* [Problem details] What lines of the material below include the string "agent"? Copy all of them.
================================
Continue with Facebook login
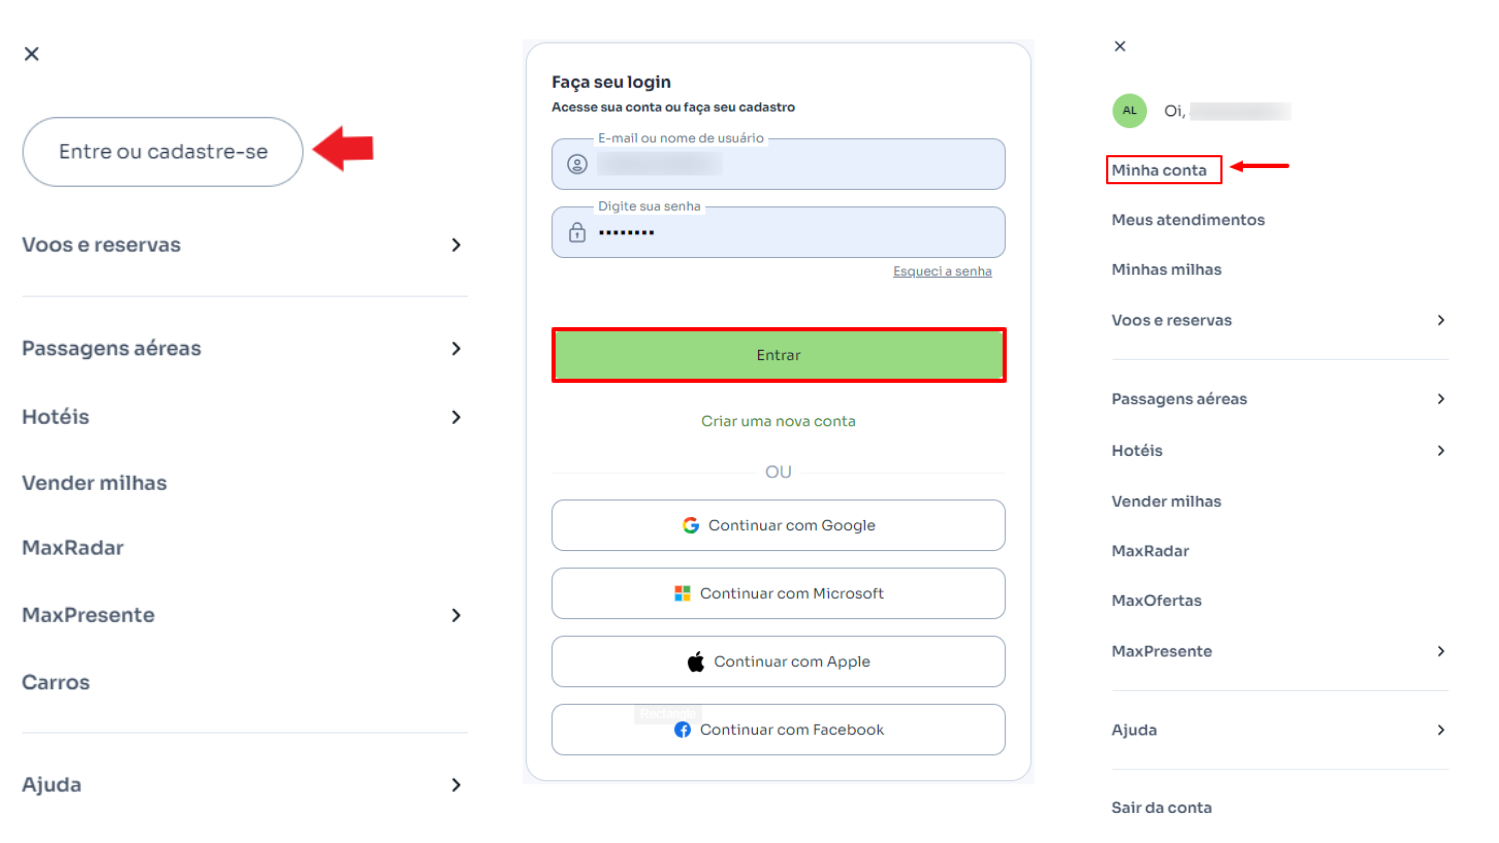This screenshot has width=1499, height=843. 778,729
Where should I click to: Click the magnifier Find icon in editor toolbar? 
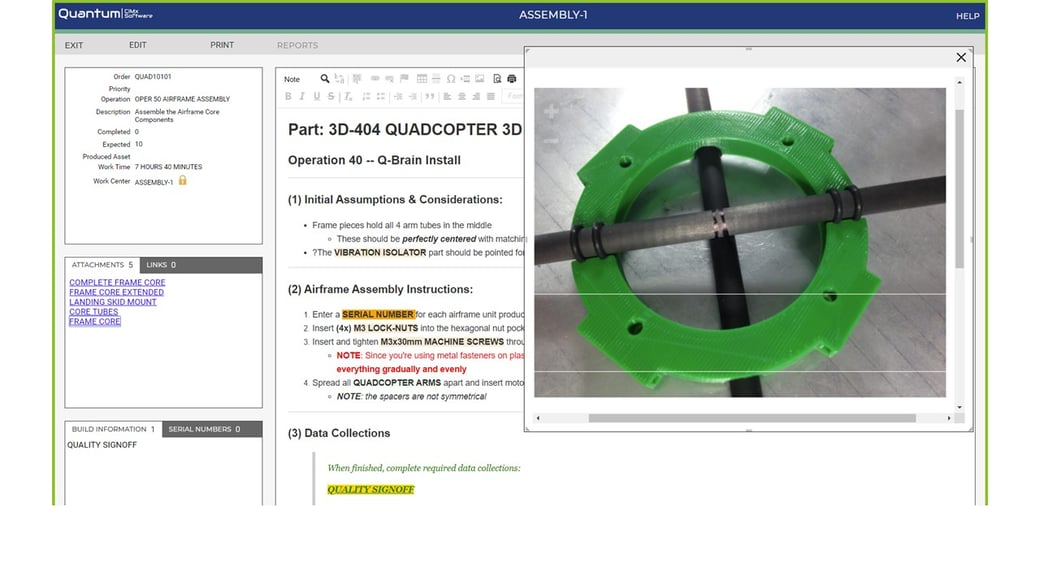point(325,79)

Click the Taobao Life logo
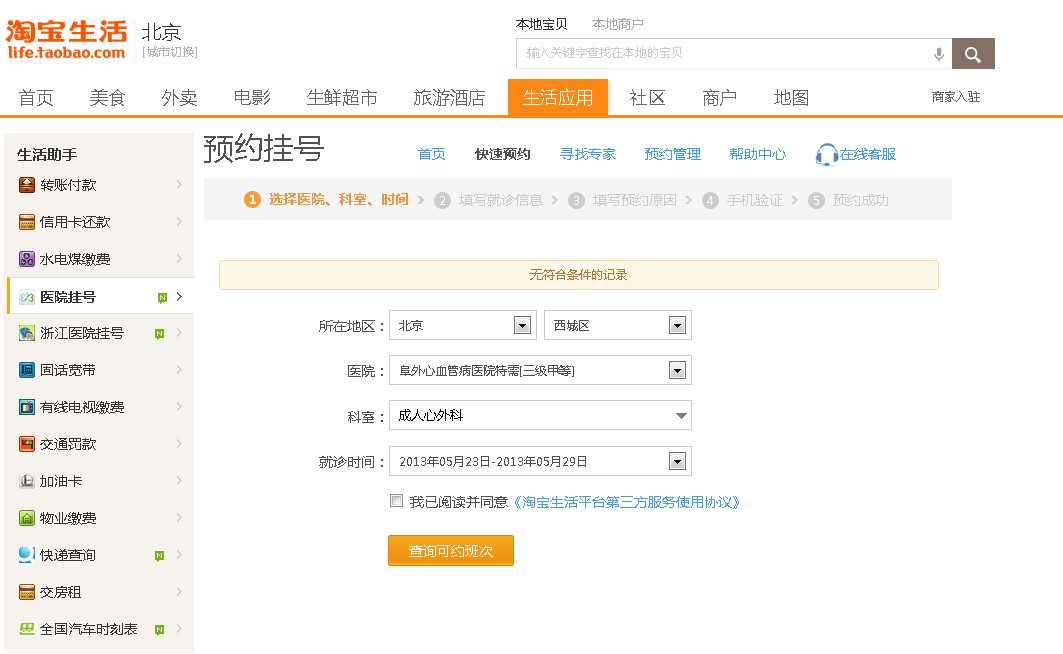(x=66, y=39)
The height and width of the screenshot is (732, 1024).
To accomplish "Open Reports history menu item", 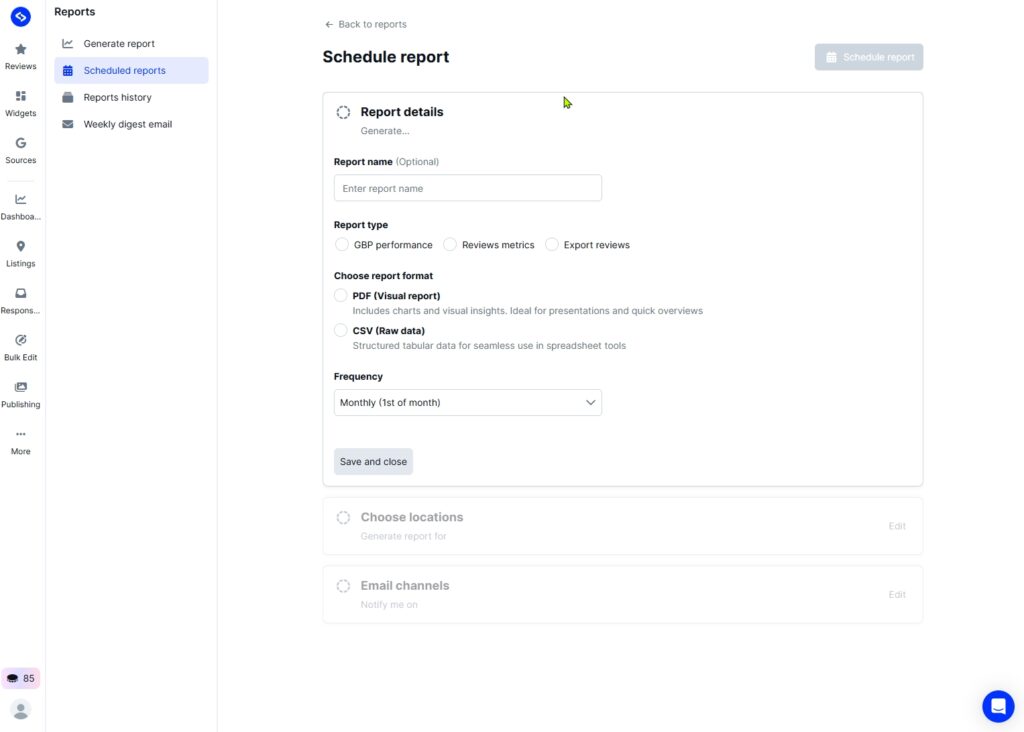I will [x=117, y=98].
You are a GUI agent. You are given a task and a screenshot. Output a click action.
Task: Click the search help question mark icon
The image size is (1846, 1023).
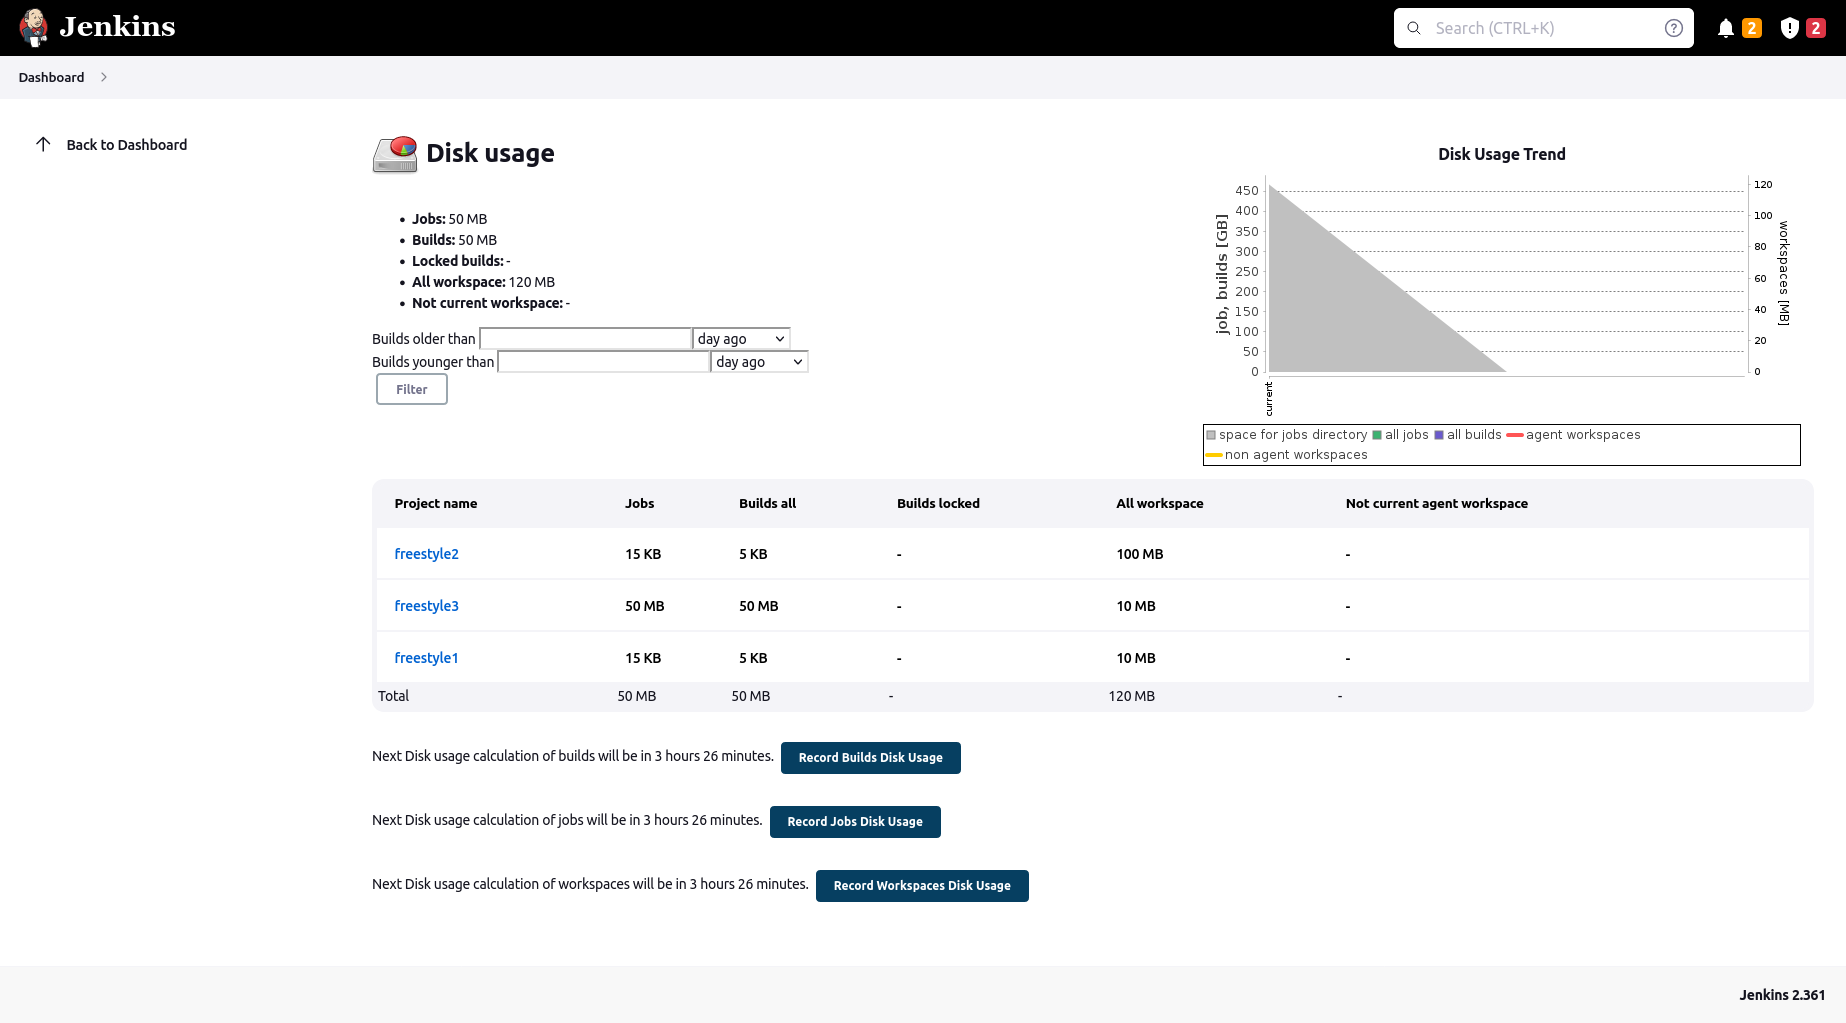click(x=1673, y=28)
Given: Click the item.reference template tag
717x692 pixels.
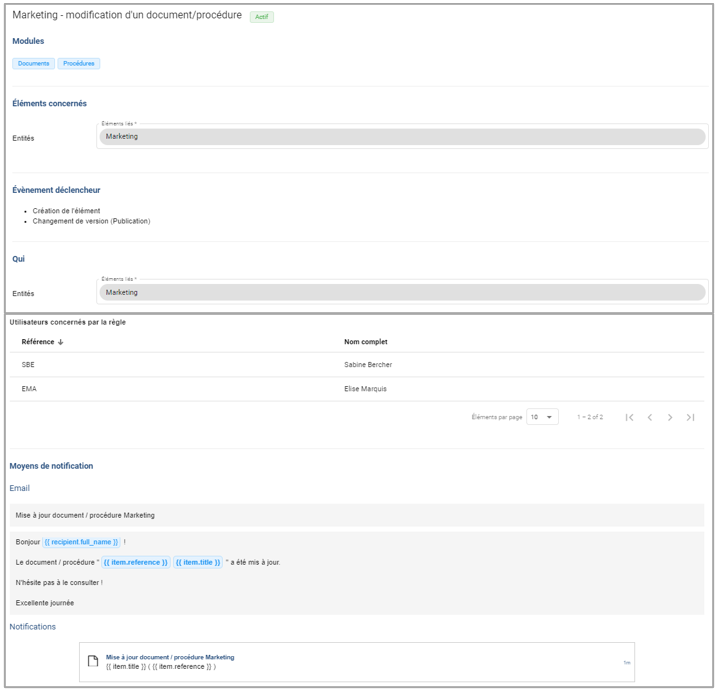Looking at the screenshot, I should coord(135,562).

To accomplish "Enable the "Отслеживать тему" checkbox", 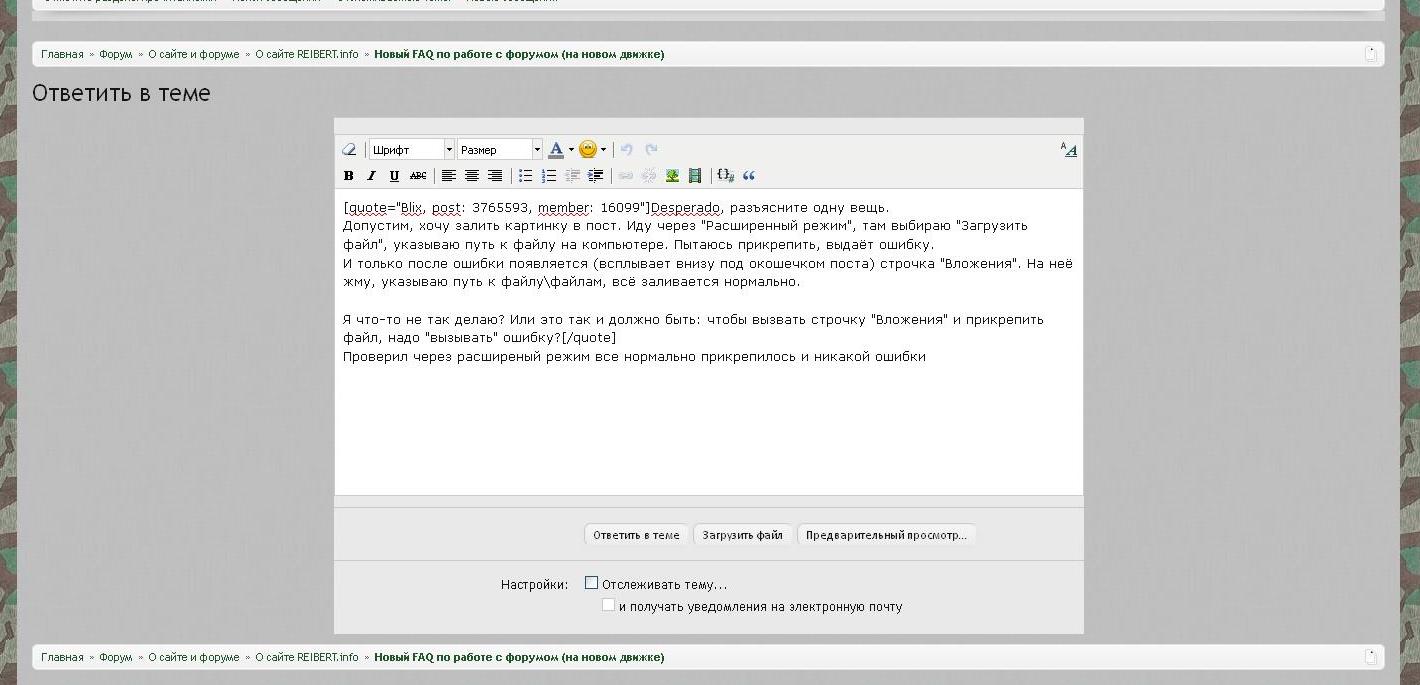I will point(591,583).
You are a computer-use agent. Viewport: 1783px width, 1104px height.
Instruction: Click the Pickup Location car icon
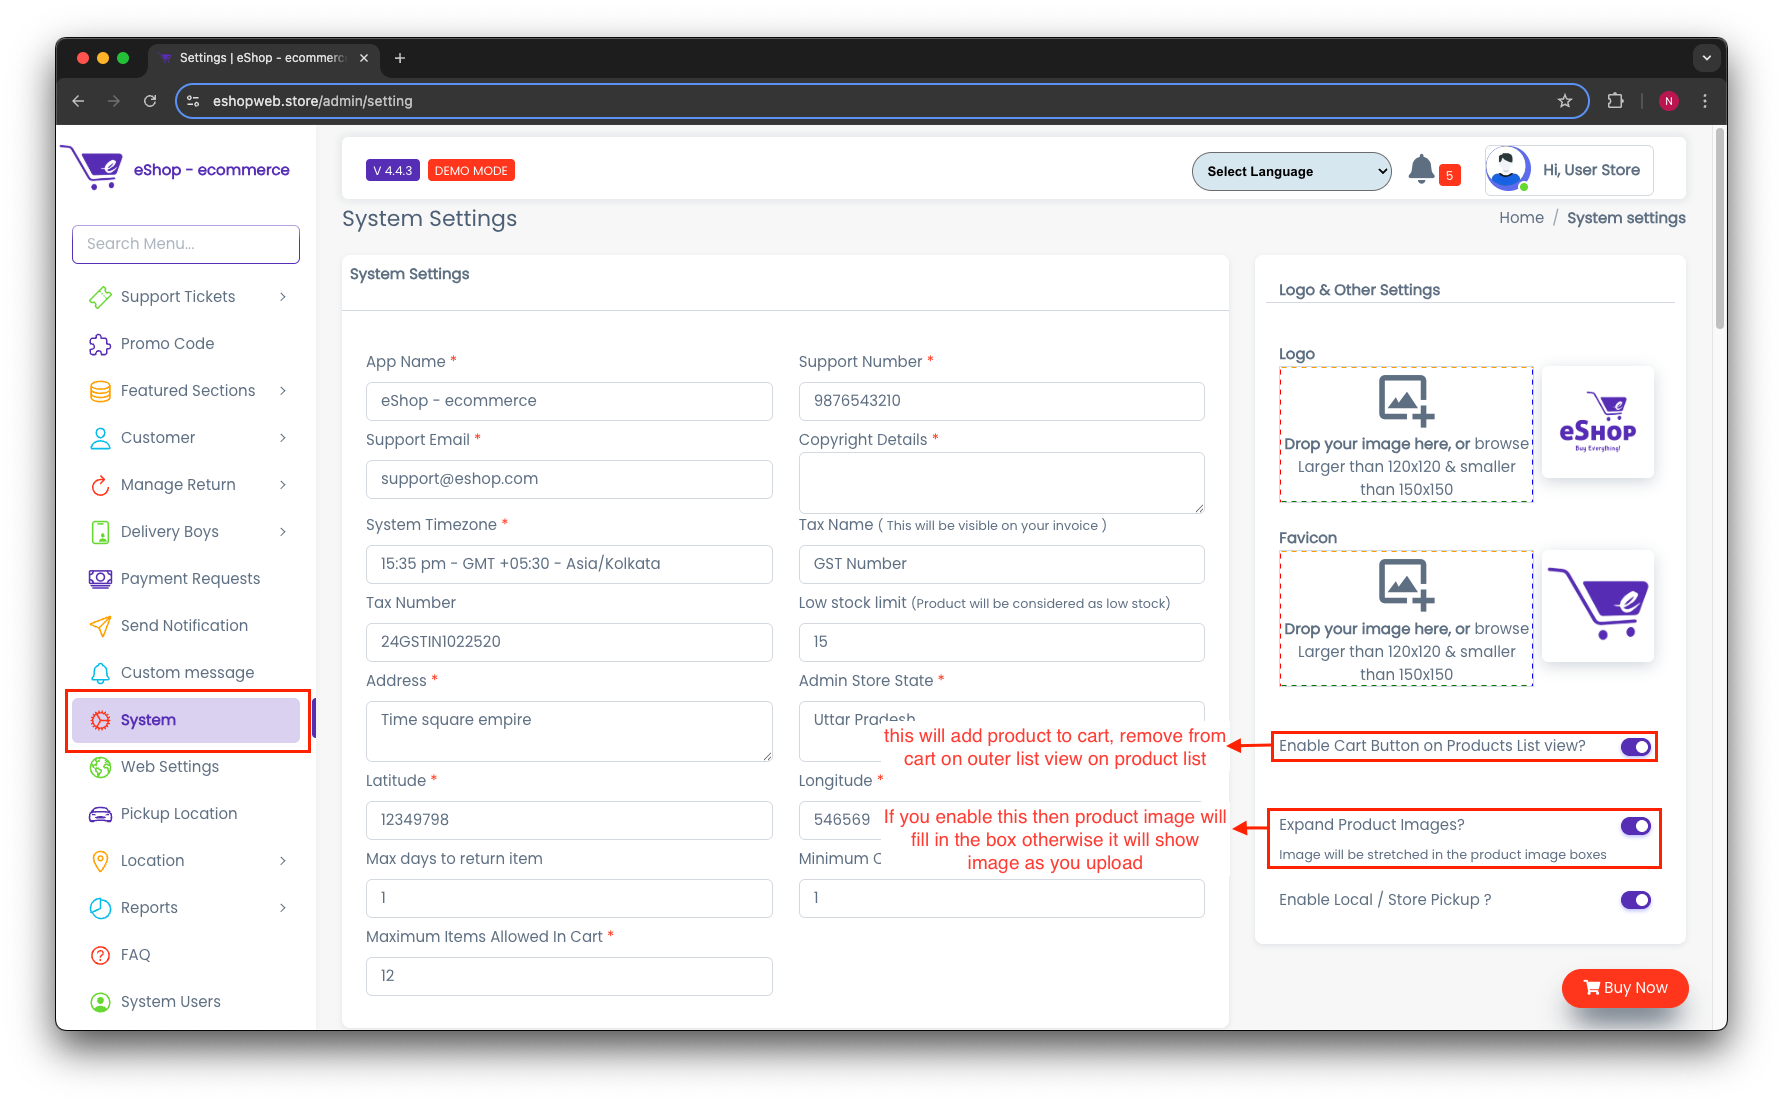pos(100,814)
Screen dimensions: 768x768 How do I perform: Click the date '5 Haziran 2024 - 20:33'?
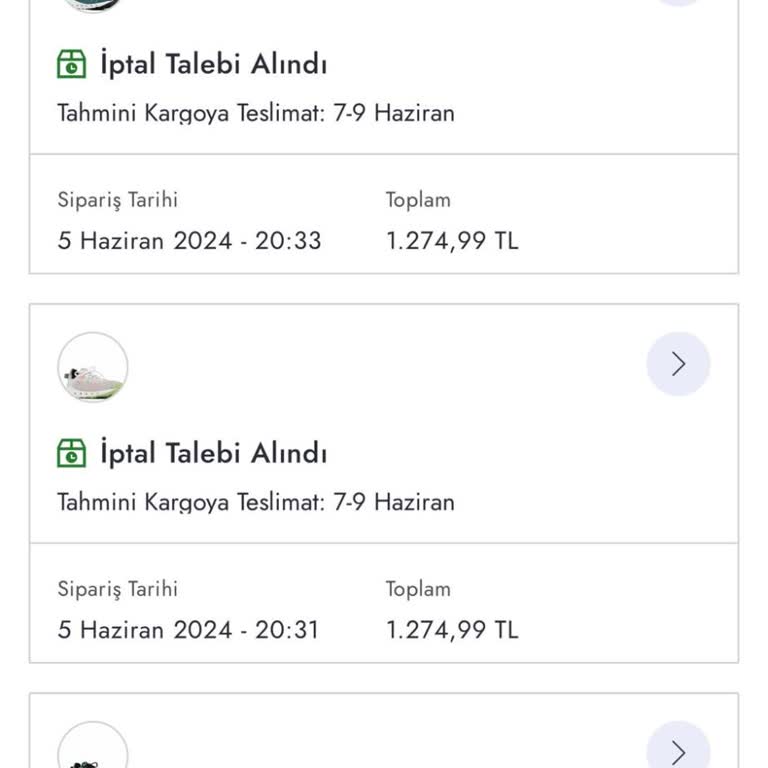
================================
* [Your solution]
You are a GUI agent. You are given a task and a screenshot. Output a click action.
You are a computer-use agent. Viewport: 1783px width, 1104px height.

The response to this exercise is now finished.